Another takeaway from the livestream is the following bit of AI risk attitude Musk shared (at 14:29):
What do you think of this argument that Grok 4 used only ~1/5th RLVR training as pretraining (~3e26 pre-training + ~6e25 RLVR)? https://x.com/tmychow/status/1943460487565578534
RLVR involves decoding (generating) 10K-50K long sequences of tokens, so its compute utilization is much worse than pretraining, especially on H100/H200 if the whole model doesn’t fit in one node (scale-up world). The usual distinction in input/output token prices reflects this, since processing of input tokens (prefill) is algorithmically closer to pretraining, while processing of output tokens (decoding) is closer to RLVR.
The 1:5 ratio in API prices for input and output tokens is somewhat common (it’s this way for Grok 3 and Grok 4), and it might reflect the ratio in compute utilization, since the API provider pays for GPU-time rather than the actually utilized compute. So if Grok 4 used the same total GPU-time for RLVR as it used for pretraining (such as 3 months on 100K H100s), it might’ve used 5 times less FLOPs in the process. This is what I meant by “compute parity is in terms of GPU-time, not FLOPs” in the comment above.
GB200 NVL72 (13TB HBM) will be improving utilization during RLVR for large models that don’t fit in H200 NVL8 (1.1TB) or B200 NVL8 (1.4TB) nodes with room to spare for KV cache, which is likely all of the 2025 frontier models. So this opens the possibility of both doing a lot of RLVR in reasonable time for even larger models (such as compute optimal models at 5e26 FLOPs), and also for using longer reasoning traces than the current 10K-50K tokens.
Or 6e26 (in FP8 FLOPs).
And already on February 17th, Colossus had 150k+ GPU. It seems that in the April message they were talking about 200k GPUs. Judging by Musk’s interview, this could mean 150,000 H100 and 50,000 H200. Perhaps the time and GPU were enough to train a GPT-5 scale model?
The 10x Grok 2 claims weakly suggest 3e26 FLOPs rather than 6e26 FLOPs. The same opening slide of the Grok 4 livestream claims parity between Grok 3 and Grok 4 pretraining, and Grok 3 didn’t have more than 100K H100s to work with. API prices for Grok 3 and Grok 4 are also the same and relatively low ($3/$15 per input/output 1M tokens), so they might even be using the same pretrained model (or in any case a similarly-sized one).

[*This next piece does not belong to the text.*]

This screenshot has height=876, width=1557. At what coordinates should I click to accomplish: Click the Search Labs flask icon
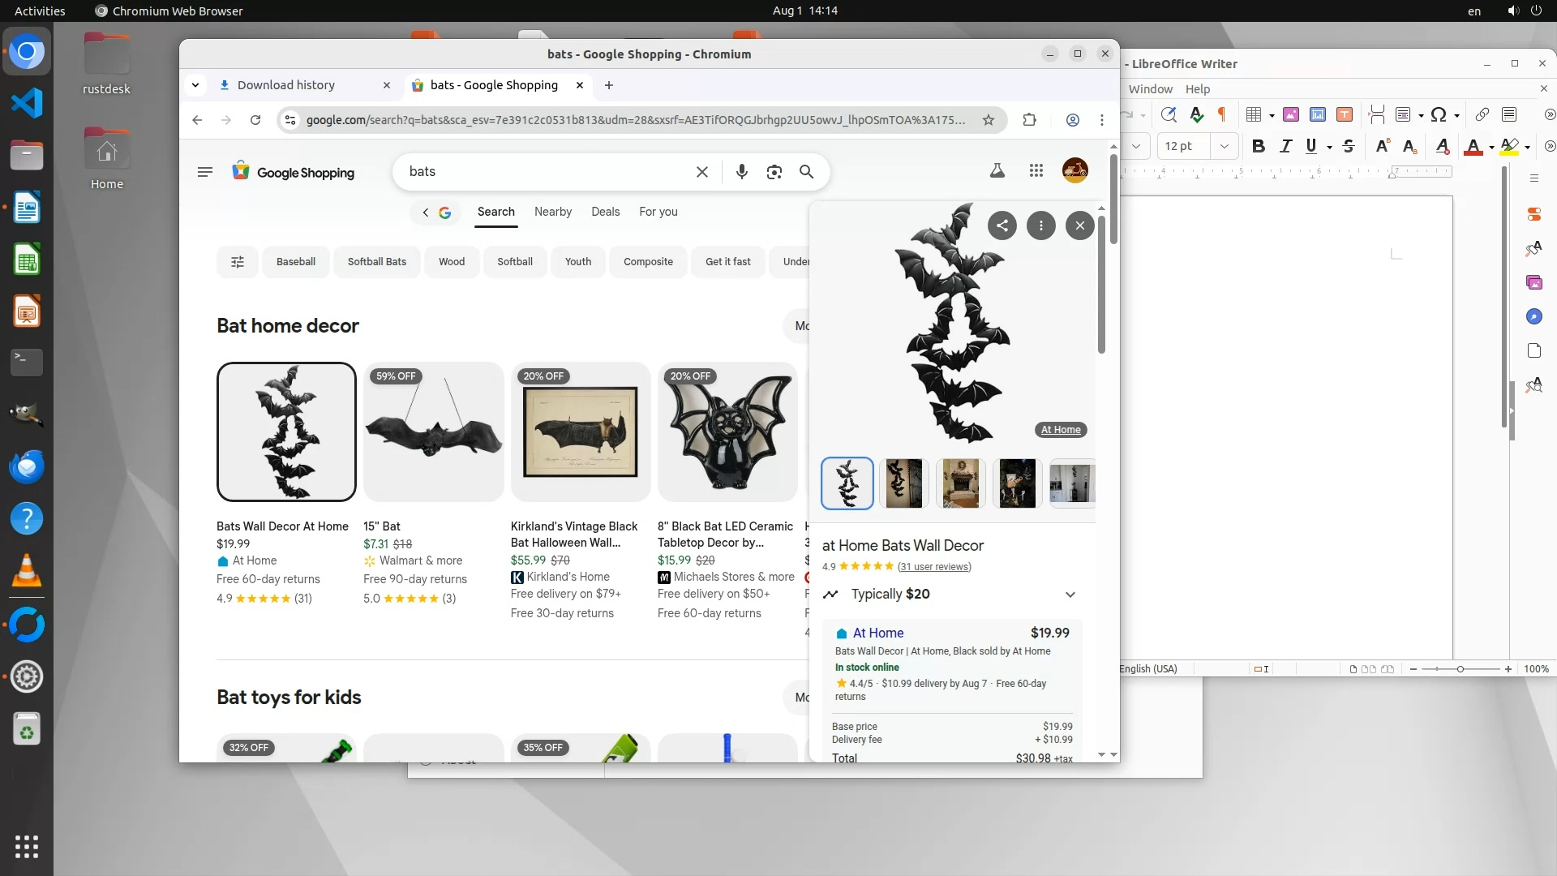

Since Grok 3 was in use since early 2025, before GB200 NVL72 systems were available in sufficient numbers, it needs to be a smaller model than compute optimal with 100K H100s compute. At 1:8 MoE sparsity (active:total params), it’s compute optimal to have about 7T total params at 5e26 FLOPs, which in FP8 comfortably fit in one GB200 NVL72 rack (which has 13TB of HBM). So in principle right now a compute optimal system could be deployed even in a reasoning form, but it would still cost more, and it would need more GB200s than xAI seems to have to spare currently (even the near-future GB200s they will need to use for RLVR more urgently, if the above RLVR scaling interpretation of Grok 4 is correct).